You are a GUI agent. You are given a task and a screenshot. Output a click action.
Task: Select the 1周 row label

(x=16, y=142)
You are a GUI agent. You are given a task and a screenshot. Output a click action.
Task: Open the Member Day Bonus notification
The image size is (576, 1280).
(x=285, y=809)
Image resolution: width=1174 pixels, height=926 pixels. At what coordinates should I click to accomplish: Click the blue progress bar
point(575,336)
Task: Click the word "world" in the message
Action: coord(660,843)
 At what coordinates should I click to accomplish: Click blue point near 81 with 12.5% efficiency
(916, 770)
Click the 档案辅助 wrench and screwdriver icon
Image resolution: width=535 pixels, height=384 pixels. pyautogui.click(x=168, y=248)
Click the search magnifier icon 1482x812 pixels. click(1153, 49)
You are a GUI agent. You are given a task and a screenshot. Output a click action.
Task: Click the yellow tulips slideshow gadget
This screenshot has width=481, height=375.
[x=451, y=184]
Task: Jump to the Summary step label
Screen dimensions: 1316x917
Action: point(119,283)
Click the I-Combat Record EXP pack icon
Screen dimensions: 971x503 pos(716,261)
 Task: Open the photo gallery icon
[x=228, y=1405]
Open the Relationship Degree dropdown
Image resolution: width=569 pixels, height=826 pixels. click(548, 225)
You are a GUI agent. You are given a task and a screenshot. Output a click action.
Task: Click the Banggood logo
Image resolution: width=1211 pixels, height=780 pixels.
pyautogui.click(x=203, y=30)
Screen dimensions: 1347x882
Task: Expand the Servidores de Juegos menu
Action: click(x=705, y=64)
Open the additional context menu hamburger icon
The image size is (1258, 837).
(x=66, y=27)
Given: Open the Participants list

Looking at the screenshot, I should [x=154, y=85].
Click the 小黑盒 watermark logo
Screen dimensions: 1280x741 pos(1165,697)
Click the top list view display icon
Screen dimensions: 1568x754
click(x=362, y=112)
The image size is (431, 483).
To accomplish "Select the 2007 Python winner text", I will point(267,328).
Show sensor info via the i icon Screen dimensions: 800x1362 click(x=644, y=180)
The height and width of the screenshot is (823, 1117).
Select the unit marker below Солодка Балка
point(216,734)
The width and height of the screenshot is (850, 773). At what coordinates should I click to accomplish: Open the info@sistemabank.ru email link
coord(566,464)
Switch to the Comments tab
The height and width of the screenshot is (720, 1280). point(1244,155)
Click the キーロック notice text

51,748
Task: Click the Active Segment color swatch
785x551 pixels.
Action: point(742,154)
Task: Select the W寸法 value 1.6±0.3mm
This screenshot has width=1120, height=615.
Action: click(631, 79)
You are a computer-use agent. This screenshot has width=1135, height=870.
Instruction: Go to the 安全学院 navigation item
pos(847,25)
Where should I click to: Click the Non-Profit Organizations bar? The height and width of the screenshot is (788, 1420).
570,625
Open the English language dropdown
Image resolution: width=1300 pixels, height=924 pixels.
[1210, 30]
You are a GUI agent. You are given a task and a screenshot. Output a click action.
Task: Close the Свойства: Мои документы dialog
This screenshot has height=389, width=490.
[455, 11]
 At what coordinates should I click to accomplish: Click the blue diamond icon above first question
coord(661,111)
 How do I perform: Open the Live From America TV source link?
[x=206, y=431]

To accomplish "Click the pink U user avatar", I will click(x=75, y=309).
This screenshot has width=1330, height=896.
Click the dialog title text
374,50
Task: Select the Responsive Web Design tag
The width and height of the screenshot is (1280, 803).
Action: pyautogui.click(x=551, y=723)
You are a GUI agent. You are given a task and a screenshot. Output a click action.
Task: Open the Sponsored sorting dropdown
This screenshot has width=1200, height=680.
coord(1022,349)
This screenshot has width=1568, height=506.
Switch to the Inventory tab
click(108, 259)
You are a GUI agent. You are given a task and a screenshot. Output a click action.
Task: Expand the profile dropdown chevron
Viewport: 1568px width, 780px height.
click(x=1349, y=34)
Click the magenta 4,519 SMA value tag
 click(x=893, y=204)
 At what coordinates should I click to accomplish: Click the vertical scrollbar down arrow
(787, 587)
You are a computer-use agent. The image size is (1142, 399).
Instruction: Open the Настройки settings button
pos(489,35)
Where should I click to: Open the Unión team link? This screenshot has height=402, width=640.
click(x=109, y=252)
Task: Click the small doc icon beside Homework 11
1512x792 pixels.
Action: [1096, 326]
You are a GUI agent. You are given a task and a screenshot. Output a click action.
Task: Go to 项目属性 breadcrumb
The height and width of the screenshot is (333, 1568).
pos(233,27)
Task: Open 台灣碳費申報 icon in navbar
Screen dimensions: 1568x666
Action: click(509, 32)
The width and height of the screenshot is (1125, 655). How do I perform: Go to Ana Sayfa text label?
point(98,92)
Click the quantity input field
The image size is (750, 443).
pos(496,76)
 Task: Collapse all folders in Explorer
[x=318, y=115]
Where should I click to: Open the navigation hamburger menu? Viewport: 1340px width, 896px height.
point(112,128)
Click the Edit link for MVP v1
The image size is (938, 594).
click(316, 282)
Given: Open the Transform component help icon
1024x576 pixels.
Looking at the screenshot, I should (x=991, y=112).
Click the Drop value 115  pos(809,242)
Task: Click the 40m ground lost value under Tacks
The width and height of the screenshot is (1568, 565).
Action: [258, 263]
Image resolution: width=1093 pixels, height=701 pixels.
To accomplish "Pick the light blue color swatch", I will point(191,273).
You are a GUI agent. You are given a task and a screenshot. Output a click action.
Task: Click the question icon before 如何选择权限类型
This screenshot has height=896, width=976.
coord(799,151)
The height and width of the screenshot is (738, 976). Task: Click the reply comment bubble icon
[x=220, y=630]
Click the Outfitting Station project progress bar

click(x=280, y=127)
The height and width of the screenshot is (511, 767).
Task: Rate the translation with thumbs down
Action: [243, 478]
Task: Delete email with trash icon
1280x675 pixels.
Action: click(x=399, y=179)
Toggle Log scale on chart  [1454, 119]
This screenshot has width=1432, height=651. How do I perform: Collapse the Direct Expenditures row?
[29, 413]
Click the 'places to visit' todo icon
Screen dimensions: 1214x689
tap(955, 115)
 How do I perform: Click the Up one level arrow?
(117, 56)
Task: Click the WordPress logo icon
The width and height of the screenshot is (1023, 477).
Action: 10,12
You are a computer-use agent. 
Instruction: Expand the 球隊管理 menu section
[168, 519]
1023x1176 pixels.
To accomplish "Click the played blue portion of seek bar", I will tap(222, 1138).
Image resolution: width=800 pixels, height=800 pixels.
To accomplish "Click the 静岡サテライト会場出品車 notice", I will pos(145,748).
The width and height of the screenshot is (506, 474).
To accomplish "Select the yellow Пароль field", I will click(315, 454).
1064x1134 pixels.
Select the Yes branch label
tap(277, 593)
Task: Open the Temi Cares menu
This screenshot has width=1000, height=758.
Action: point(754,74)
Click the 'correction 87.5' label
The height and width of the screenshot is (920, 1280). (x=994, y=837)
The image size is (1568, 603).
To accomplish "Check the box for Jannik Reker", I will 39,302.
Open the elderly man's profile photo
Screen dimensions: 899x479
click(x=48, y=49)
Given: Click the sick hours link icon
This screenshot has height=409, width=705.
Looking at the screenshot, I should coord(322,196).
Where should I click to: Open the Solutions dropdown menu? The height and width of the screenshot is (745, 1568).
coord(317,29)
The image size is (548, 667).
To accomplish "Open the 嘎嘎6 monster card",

*WHAT THIS TASK INVOLVES:*
Repeat the data. Every word must match.

*WRITTEN RESPONSE:*
You are a GUI agent. You are given a task and a screenshot. Output a click action.
Task: Select the 1周 row label

(x=16, y=142)
You are a GUI agent. You are given a task and a screenshot. Output a click action.
Task: Open the Member Day Bonus notification
The image size is (576, 1280).
(x=285, y=809)
Image resolution: width=1174 pixels, height=926 pixels. At what coordinates should I click to accomplish: Click the blue progress bar
point(575,336)
Task: Click the word "world" in the message
Action: coord(660,843)
 At what coordinates should I click to accomplish: Click blue point near 81 with 12.5% efficiency
(916, 770)
Click the 档案辅助 wrench and screwdriver icon
Image resolution: width=535 pixels, height=384 pixels. pyautogui.click(x=168, y=248)
Click the search magnifier icon 1482x812 pixels. click(1153, 49)
You are a GUI agent. You are given a task and a screenshot. Output a click action.
Task: Click the yellow tulips slideshow gadget
This screenshot has width=481, height=375.
[x=451, y=184]
Task: Jump to the Summary step label
Screen dimensions: 1316x917
Action: point(119,283)
Click the I-Combat Record EXP pack icon
Screen dimensions: 971x503 pos(716,261)
 Task: Open the photo gallery icon
[x=228, y=1405]
Open the Relationship Degree dropdown
Image resolution: width=569 pixels, height=826 pixels. click(548, 225)
You are a GUI agent. You are given a task and a screenshot. Output a click action.
Task: Click the Banggood logo
Image resolution: width=1211 pixels, height=780 pixels.
pyautogui.click(x=203, y=30)
Screen dimensions: 1347x882
Task: Expand the Servidores de Juegos menu
Action: click(x=705, y=64)
Open the additional context menu hamburger icon
The image size is (1258, 837).
(x=66, y=27)
Given: Open the Participants list

Looking at the screenshot, I should [x=154, y=85].
Click the 小黑盒 watermark logo
Screen dimensions: 1280x741 pos(1165,697)
Click the top list view display icon
Screen dimensions: 1568x754
click(x=362, y=112)
The image size is (431, 483).
To accomplish "Select the 2007 Python winner text", I will point(267,328).
Show sensor info via the i icon Screen dimensions: 800x1362 click(x=644, y=180)
The height and width of the screenshot is (823, 1117).
Select the unit marker below Солодка Балка
point(216,734)
The width and height of the screenshot is (850, 773). At what coordinates should I click to accomplish: Open the info@sistemabank.ru email link
coord(566,464)
Switch to the Comments tab
The height and width of the screenshot is (720, 1280). point(1244,155)
Click the キーロック notice text

51,748
Task: Click the Active Segment color swatch
785x551 pixels.
Action: point(742,154)
Task: Select the W寸法 value 1.6±0.3mm
This screenshot has width=1120, height=615.
Action: click(631, 79)
You are a computer-use agent. This screenshot has width=1135, height=870.
Instruction: Go to the 安全学院 navigation item
pos(847,25)
Where should I click to: Click the Non-Profit Organizations bar? The height and width of the screenshot is (788, 1420).
570,625
Open the English language dropdown
Image resolution: width=1300 pixels, height=924 pixels.
[1210, 30]
You are a GUI agent. You are given a task and a screenshot. Output a click action.
Task: Close the Свойства: Мои документы dialog
This screenshot has height=389, width=490.
[455, 11]
 At what coordinates should I click to accomplish: Click the blue diamond icon above first question
coord(661,111)
 How do I perform: Open the Live From America TV source link?
[x=206, y=431]

To accomplish "Click the pink U user avatar", I will click(x=75, y=309).
This screenshot has width=1330, height=896.
Click the dialog title text
374,50
Task: Select the Responsive Web Design tag
The width and height of the screenshot is (1280, 803).
Action: pyautogui.click(x=551, y=723)
You are a GUI agent. You are given a task and a screenshot. Output a click action.
Task: Open the Sponsored sorting dropdown
This screenshot has width=1200, height=680.
coord(1022,349)
This screenshot has width=1568, height=506.
Switch to the Inventory tab
click(108, 259)
You are a GUI agent. You are given a task and a screenshot. Output a click action.
Task: Expand the profile dropdown chevron
Viewport: 1568px width, 780px height.
click(x=1349, y=34)
Click the magenta 4,519 SMA value tag
 click(x=893, y=204)
 At what coordinates should I click to accomplish: Click the vertical scrollbar down arrow
(787, 587)
You are a computer-use agent. The image size is (1142, 399).
Instruction: Open the Настройки settings button
pos(489,35)
Where should I click to: Open the Unión team link? This screenshot has height=402, width=640.
click(x=109, y=252)
Task: Click the small doc icon beside Homework 11
1512x792 pixels.
Action: [1096, 326]
You are a GUI agent. You are given a task and a screenshot. Output a click action.
Task: Go to 项目属性 breadcrumb
The height and width of the screenshot is (333, 1568).
pos(233,27)
Task: Open 台灣碳費申報 icon in navbar
Screen dimensions: 1568x666
Action: click(509, 32)
The width and height of the screenshot is (1125, 655). How do I perform: Go to Ana Sayfa text label?
point(98,92)
Click the quantity input field
The image size is (750, 443).
pos(496,76)
 Task: Collapse all folders in Explorer
[x=318, y=115]
Where should I click to: Open the navigation hamburger menu? Viewport: 1340px width, 896px height.
point(112,128)
Click the Edit link for MVP v1
The image size is (938, 594).
click(316, 282)
Given: Open the Transform component help icon
1024x576 pixels.
Looking at the screenshot, I should (x=991, y=112).
Click the Drop value 115  pos(809,242)
Task: Click the 40m ground lost value under Tacks
The width and height of the screenshot is (1568, 565).
Action: [258, 263]
Image resolution: width=1093 pixels, height=701 pixels.
To accomplish "Pick the light blue color swatch", I will point(191,273).
You are a GUI agent. You are given a task and a screenshot. Output a click action.
Task: Click the question icon before 如何选择权限类型
This screenshot has height=896, width=976.
coord(799,151)
The height and width of the screenshot is (738, 976). Task: Click the reply comment bubble icon
[x=220, y=630]
Click the Outfitting Station project progress bar

click(x=280, y=127)
The height and width of the screenshot is (511, 767).
Task: Rate the translation with thumbs down
Action: [243, 478]
Task: Delete email with trash icon
1280x675 pixels.
Action: click(x=399, y=179)
Toggle Log scale on chart  [1454, 119]
This screenshot has width=1432, height=651. How do I perform: Collapse the Direct Expenditures row?
[29, 413]
Click the 'places to visit' todo icon
Screen dimensions: 1214x689
tap(955, 115)
 How do I perform: Click the Up one level arrow?
(117, 56)
Task: Click the WordPress logo icon
The width and height of the screenshot is (1023, 477).
Action: 10,12
You are a computer-use agent. 
Instruction: Expand the 球隊管理 menu section
[168, 519]
1023x1176 pixels.
To accomplish "Click the played blue portion of seek bar", I will tap(222, 1138).
Image resolution: width=800 pixels, height=800 pixels.
To accomplish "Click the 静岡サテライト会場出品車 notice", I will pos(145,748).
The width and height of the screenshot is (506, 474).
To accomplish "Select the yellow Пароль field", I will click(315, 454).
1064x1134 pixels.
Select the Yes branch label
tap(277, 593)
Task: Open the Temi Cares menu
This screenshot has width=1000, height=758.
Action: point(754,74)
Click the 'correction 87.5' label
The height and width of the screenshot is (920, 1280). (x=994, y=837)
The image size is (1568, 603).
To accomplish "Check the box for Jannik Reker", I will 39,302.
Open the elderly man's profile photo
Screen dimensions: 899x479
click(x=48, y=49)
Given: Click the sick hours link icon
This screenshot has height=409, width=705.
Looking at the screenshot, I should coord(322,196).
Where should I click to: Open the Solutions dropdown menu? The height and width of the screenshot is (745, 1568).
coord(317,29)
The image size is (548, 667).
To accomplish "Open the 嘎嘎6 monster card",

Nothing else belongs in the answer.